AVAILABLE DATA —
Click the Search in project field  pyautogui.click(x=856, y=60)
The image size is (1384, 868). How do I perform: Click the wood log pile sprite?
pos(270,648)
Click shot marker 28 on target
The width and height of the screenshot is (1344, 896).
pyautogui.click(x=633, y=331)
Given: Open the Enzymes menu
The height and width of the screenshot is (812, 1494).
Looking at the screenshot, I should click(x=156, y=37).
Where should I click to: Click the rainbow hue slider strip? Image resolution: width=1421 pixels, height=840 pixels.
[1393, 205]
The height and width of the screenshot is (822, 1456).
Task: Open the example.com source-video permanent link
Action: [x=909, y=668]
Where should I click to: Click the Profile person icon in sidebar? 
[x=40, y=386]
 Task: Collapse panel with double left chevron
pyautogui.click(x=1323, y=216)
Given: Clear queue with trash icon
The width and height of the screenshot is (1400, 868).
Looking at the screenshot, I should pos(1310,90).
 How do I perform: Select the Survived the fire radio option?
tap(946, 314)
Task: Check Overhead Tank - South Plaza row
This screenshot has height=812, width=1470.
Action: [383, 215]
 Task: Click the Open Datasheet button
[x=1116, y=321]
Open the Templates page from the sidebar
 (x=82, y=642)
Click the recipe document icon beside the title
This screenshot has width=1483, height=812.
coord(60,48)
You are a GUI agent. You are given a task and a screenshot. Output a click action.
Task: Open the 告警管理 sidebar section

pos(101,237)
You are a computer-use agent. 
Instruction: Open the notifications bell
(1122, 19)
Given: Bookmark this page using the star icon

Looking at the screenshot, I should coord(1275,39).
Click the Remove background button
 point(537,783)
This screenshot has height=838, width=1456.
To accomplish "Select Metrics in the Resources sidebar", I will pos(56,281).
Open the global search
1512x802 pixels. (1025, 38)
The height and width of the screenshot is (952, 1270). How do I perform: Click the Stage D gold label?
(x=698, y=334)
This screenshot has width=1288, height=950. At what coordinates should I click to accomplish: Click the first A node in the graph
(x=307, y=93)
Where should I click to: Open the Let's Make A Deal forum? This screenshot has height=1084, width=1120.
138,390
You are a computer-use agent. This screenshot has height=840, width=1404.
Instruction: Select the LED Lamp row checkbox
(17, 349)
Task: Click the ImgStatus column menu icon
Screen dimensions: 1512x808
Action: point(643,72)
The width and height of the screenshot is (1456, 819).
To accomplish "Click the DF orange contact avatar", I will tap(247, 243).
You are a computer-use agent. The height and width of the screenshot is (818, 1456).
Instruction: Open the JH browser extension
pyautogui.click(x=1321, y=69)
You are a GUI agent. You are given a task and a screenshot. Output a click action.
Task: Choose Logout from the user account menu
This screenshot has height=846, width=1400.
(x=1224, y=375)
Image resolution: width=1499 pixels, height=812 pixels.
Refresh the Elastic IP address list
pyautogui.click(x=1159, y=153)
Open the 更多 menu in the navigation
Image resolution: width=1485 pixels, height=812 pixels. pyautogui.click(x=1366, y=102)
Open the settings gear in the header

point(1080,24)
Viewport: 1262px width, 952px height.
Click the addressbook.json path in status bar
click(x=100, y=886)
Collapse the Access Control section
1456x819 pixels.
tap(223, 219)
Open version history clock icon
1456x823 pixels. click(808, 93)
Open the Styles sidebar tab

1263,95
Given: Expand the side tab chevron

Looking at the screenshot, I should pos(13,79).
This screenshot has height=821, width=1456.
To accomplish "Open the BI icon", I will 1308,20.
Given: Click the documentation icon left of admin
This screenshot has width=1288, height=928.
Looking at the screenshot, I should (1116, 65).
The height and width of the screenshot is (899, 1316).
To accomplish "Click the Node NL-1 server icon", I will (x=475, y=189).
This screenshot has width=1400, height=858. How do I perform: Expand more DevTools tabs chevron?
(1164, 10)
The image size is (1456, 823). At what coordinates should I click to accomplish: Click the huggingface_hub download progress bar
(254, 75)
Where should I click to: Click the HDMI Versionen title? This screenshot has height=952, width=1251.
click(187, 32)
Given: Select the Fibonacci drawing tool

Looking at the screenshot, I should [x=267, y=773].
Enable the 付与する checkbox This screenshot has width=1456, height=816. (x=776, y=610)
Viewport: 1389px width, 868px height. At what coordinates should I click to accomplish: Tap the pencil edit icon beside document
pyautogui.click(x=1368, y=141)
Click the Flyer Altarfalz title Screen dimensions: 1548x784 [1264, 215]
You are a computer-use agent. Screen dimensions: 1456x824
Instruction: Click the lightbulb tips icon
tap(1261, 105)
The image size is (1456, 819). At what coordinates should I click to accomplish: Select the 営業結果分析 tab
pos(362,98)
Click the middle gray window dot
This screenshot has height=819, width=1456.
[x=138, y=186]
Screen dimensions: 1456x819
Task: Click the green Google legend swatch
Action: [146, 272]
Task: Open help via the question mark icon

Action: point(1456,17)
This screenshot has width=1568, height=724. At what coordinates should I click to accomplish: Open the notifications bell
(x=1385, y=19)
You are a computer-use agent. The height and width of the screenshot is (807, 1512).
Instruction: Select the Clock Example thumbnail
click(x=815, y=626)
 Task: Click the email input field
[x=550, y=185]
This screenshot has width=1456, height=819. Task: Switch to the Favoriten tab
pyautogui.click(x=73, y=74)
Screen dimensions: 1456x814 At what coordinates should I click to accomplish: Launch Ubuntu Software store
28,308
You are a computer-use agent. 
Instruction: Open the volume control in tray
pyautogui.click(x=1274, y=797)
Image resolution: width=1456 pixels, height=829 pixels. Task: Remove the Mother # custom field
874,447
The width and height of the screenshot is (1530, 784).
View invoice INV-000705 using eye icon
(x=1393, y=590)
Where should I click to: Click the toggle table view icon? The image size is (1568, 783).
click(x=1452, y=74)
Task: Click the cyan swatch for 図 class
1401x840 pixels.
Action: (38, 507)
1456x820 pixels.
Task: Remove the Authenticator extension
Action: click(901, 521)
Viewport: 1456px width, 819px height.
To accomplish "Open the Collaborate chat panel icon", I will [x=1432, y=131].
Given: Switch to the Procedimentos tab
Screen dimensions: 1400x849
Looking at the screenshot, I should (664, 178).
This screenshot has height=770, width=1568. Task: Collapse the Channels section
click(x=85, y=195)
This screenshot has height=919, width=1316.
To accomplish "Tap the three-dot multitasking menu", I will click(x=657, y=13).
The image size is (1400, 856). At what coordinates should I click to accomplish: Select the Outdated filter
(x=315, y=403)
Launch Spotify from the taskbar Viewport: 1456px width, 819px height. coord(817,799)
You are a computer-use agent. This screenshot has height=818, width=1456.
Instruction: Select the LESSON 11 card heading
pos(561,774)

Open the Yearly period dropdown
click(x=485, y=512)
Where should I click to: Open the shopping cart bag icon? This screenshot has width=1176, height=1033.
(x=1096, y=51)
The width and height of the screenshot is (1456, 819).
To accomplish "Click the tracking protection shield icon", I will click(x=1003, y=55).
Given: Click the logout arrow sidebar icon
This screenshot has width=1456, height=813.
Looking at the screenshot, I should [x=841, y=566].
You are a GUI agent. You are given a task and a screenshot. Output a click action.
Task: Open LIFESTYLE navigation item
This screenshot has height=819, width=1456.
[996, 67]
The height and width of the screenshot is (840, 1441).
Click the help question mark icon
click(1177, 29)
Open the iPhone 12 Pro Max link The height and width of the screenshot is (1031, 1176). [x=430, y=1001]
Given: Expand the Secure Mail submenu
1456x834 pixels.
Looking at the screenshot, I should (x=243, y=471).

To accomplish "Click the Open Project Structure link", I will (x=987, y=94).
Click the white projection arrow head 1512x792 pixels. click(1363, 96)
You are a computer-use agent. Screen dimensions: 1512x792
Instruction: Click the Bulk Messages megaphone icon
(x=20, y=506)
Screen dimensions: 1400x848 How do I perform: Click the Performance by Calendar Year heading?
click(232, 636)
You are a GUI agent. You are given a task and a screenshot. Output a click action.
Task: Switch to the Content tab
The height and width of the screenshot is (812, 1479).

ABOUT THIS TASK —
The line above containing "1456x819 pixels.", the line containing "This screenshot has height=821, width=1456.", and every line between them are to be transcribed exactly; no other line is wanted.

SOLUTION TO THE EXERCISE —
1456x819 pixels.
tap(223, 219)
Open version history clock icon
1456x823 pixels. click(808, 93)
Open the Styles sidebar tab

1263,95
Given: Expand the side tab chevron

Looking at the screenshot, I should pos(13,79).
This screenshot has height=821, width=1456.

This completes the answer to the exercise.